EFJ: Conviction of Turkey’s Zaman journalists a politically motivated decision

“Prosecuting workers solely on the basis of their work is not based on fact but is a politically motivated decision,” the European Federation of Journalists (EFJ) has said regarding the recent conviction of six journalists from the now-closed Zaman daily.

“Our colleagues from the Zaman newspaper did not take part in the coup attempt and condemned it afterwards. … The Turkish authorities must drop all the charges and release the journalists and columnists,” the EFJ added in a statement published on July 9.

Six journalists and columnists were sentenced to prison by a court in Istanbul for alleged membership in an armed illegal terrorist organization. The suspects were all working for the now shuttered Zaman newspaper, which was closed down by Turkish authorities following a failed coup attempt on July 15, 2016.

The court found the six journalists guilty of “membership in an armed organization” based on their articles and on opinions expressed in the newspaper. Ali Bulaç, Şahin Alpay and Ahmet Turan Alkan were sentenced to eight years, nine months in prison; Mümtaz’er Türköne and Mustafa Ünal were sentenced to 10 years, six months; and İbrahim Karayeğen was sentenced to nine years in prison.

Turkey is ranked 157th among 180 countries in the 2018 World Press Freedom Index released by Reporters Without Borders (RSF). If Turkey falls two more places, it will make it to the list of countries on the blacklist, which have the poorest record in press freedom.

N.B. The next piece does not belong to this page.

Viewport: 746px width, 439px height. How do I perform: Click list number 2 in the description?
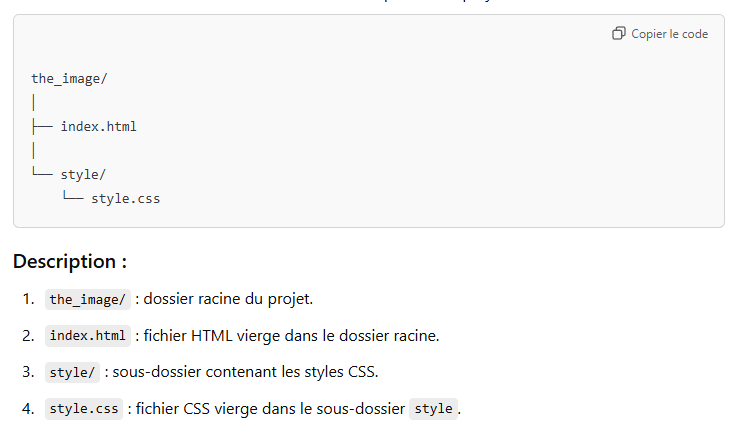coord(28,335)
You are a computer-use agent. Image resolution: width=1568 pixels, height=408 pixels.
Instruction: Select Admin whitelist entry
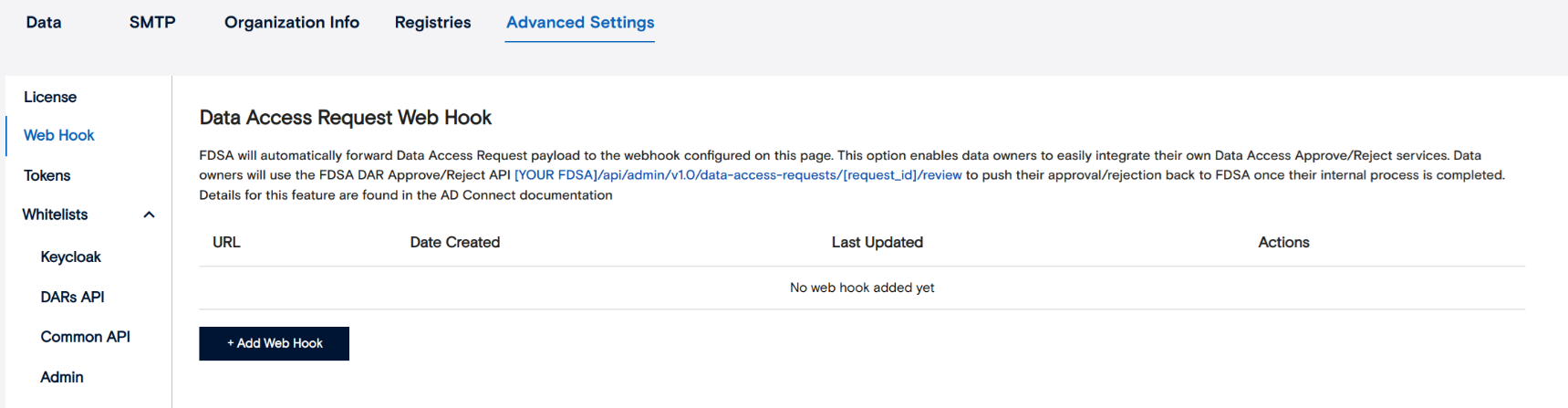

Turkey is the biggest jailer of journalists in the world. The most recent figures documented by SCF show that 239 journalists and media workers were in jail as of July 9, 2018, most in pretrial detention. Of those in prison 178 were under arrest pending trial while only 61 journalists have been convicted and are serving their time. Detention warrants are outstanding for 143 journalists who are living in exile or remain at large in Turkey.

Detaining tens of thousands of people over alleged links to the Gülen movement, the government also closed down some 200 media outlets, including Kurdish news agencies and newspapers, after a coup attempt in Turkey on July 15, 2016.